Excerpt from a dataset
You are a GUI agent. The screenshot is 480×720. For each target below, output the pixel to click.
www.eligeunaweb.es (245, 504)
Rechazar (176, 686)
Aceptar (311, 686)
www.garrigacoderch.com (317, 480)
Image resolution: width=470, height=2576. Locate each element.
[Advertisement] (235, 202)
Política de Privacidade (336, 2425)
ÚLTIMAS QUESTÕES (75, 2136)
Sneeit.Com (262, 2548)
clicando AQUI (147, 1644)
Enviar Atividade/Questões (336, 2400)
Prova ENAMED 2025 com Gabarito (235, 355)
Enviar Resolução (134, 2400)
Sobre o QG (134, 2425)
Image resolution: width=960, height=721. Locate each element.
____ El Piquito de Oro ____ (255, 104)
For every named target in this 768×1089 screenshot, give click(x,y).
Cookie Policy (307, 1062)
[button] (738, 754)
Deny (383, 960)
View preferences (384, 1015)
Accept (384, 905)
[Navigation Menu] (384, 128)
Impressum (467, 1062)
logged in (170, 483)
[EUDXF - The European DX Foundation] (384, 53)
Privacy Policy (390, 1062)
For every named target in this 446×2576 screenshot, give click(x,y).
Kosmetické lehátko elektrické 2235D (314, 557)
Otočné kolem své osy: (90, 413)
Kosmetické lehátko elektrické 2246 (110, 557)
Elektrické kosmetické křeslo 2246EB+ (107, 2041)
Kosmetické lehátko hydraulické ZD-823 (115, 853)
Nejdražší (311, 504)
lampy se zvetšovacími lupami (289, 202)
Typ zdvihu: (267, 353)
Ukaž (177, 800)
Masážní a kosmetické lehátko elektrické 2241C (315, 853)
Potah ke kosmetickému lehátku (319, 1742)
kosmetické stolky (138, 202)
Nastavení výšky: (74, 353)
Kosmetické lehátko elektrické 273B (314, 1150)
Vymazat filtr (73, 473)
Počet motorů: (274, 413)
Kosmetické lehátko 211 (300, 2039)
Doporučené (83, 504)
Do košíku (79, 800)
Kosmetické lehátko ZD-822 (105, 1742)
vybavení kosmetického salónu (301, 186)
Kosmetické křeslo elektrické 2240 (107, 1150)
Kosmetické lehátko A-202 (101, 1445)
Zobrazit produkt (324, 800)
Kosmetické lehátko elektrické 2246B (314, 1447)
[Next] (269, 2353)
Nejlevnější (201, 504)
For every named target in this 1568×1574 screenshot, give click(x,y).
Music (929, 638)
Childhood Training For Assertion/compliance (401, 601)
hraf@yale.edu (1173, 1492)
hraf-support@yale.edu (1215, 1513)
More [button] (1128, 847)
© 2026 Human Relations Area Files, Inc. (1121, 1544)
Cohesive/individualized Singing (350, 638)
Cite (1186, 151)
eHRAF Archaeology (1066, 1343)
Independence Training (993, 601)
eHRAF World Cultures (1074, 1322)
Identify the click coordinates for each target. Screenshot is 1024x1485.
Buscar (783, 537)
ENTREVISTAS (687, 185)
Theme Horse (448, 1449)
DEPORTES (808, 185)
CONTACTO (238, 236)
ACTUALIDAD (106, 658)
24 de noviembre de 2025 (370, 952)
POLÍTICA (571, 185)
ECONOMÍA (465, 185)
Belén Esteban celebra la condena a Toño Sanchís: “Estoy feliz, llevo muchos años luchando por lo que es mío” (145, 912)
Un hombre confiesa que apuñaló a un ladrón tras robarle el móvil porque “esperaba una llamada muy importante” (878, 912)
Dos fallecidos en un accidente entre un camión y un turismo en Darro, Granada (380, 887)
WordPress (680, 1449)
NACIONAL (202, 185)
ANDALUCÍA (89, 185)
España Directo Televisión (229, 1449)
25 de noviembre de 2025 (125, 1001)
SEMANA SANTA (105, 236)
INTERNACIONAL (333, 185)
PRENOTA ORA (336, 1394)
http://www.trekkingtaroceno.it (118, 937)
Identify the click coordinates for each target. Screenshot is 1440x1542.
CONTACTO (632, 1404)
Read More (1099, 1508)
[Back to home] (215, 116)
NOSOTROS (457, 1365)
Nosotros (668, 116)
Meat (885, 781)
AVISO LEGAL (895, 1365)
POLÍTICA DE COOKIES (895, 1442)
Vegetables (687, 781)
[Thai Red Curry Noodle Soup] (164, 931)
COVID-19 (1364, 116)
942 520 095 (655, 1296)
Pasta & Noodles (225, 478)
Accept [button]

# [TASK REQUIREMENTS]
Rewrite all of the entries above, switching "Image resolution" to "Image size" wherever it occurs and leaving everything else unchanged.

# [CORRECT OUTPUT]
You are a GUI agent. The screenshot is 480×720. For each target below, output the pixel to click.
www.eligeunaweb.es (245, 504)
Rechazar (176, 686)
Aceptar (311, 686)
www.garrigacoderch.com (317, 480)
Image size: width=470, height=2576. Locate each element.
[Advertisement] (235, 202)
Política de Privacidade (336, 2425)
ÚLTIMAS QUESTÕES (75, 2136)
Sneeit.Com (262, 2548)
clicando AQUI (147, 1644)
Enviar Atividade/Questões (336, 2400)
Prova ENAMED 2025 com Gabarito (235, 355)
Enviar Resolução (134, 2400)
Sobre o QG (134, 2425)
Image size: width=960, height=721. Locate each element.
____ El Piquito de Oro ____ (255, 104)
For every named target in this 768×1089 screenshot, give click(x,y).
Cookie Policy (307, 1062)
[button] (738, 754)
Deny (383, 960)
View preferences (384, 1015)
Accept (384, 905)
[Navigation Menu] (384, 128)
Impressum (467, 1062)
logged in (170, 483)
[EUDXF - The European DX Foundation] (384, 53)
Privacy Policy (390, 1062)
For every named target in this 446×2576 screenshot, give click(x,y).
Kosmetické lehátko elektrické 2235D (314, 557)
Otočné kolem své osy: (90, 413)
Kosmetické lehátko elektrické 2246 (110, 557)
Elektrické kosmetické křeslo 2246EB+ (107, 2041)
Kosmetické lehátko hydraulické ZD-823 (115, 853)
Nejdražší (311, 504)
lampy se zvetšovacími lupami (289, 202)
Typ zdvihu: (267, 353)
Ukaž (177, 800)
Masážní a kosmetické lehátko elektrické 2241C (315, 853)
Potah ke kosmetickému lehátku (319, 1742)
kosmetické stolky (138, 202)
Nastavení výšky: (74, 353)
Kosmetické lehátko elektrické 273B (314, 1150)
Vymazat filtr (73, 473)
Počet motorů: (274, 413)
Kosmetické lehátko 211 (300, 2039)
Doporučené (83, 504)
Do košíku (79, 800)
Kosmetické lehátko ZD-822 (105, 1742)
vybavení kosmetického salónu (301, 186)
Kosmetické křeslo elektrické 2240 (107, 1150)
Kosmetické lehátko A-202 (101, 1445)
Zobrazit produkt (324, 800)
Kosmetické lehátko elektrické 2246B (314, 1447)
[Next] (269, 2353)
Nejlevnější (201, 504)
For every named target in this 1568×1574 screenshot, give click(x,y).
Music (929, 638)
Childhood Training For Assertion/compliance (401, 601)
hraf@yale.edu (1173, 1492)
hraf-support@yale.edu (1215, 1513)
More [button] (1128, 847)
© 2026 Human Relations Area Files, Inc. (1121, 1544)
Cohesive/individualized Singing (350, 638)
Cite (1186, 151)
eHRAF Archaeology (1066, 1343)
Independence Training (993, 601)
eHRAF World Cultures (1074, 1322)
Identify the click coordinates for each target. Screenshot is 1024x1485.
Buscar (783, 537)
ENTREVISTAS (687, 185)
Theme Horse (448, 1449)
DEPORTES (808, 185)
CONTACTO (238, 236)
ACTUALIDAD (106, 658)
24 de noviembre de 2025 (370, 952)
POLÍTICA (571, 185)
ECONOMÍA (465, 185)
Belén Esteban celebra la condena a Toño Sanchís: “Estoy feliz, llevo muchos años luchando por lo que es mío” (145, 912)
Un hombre confiesa que apuñaló a un ladrón tras robarle el móvil porque “esperaba una llamada muy importante” (878, 912)
Dos fallecidos en un accidente entre un camión y un turismo en Darro, Granada (380, 887)
WordPress (680, 1449)
NACIONAL (202, 185)
ANDALUCÍA (89, 185)
España Directo Televisión (229, 1449)
25 de noviembre de 2025 (125, 1001)
SEMANA SANTA (105, 236)
INTERNACIONAL (333, 185)
PRENOTA ORA (336, 1394)
http://www.trekkingtaroceno.it (118, 937)
Identify the click coordinates for each target. Screenshot is 1440x1542.
CONTACTO (632, 1404)
Read More (1099, 1508)
[Back to home] (215, 116)
NOSOTROS (457, 1365)
Nosotros (668, 116)
Meat (885, 781)
AVISO LEGAL (895, 1365)
POLÍTICA DE COOKIES (895, 1442)
Vegetables (687, 781)
[Thai Red Curry Noodle Soup] (164, 931)
COVID-19 (1364, 116)
942 520 095 (655, 1296)
Pasta & Noodles (225, 478)
Accept [button]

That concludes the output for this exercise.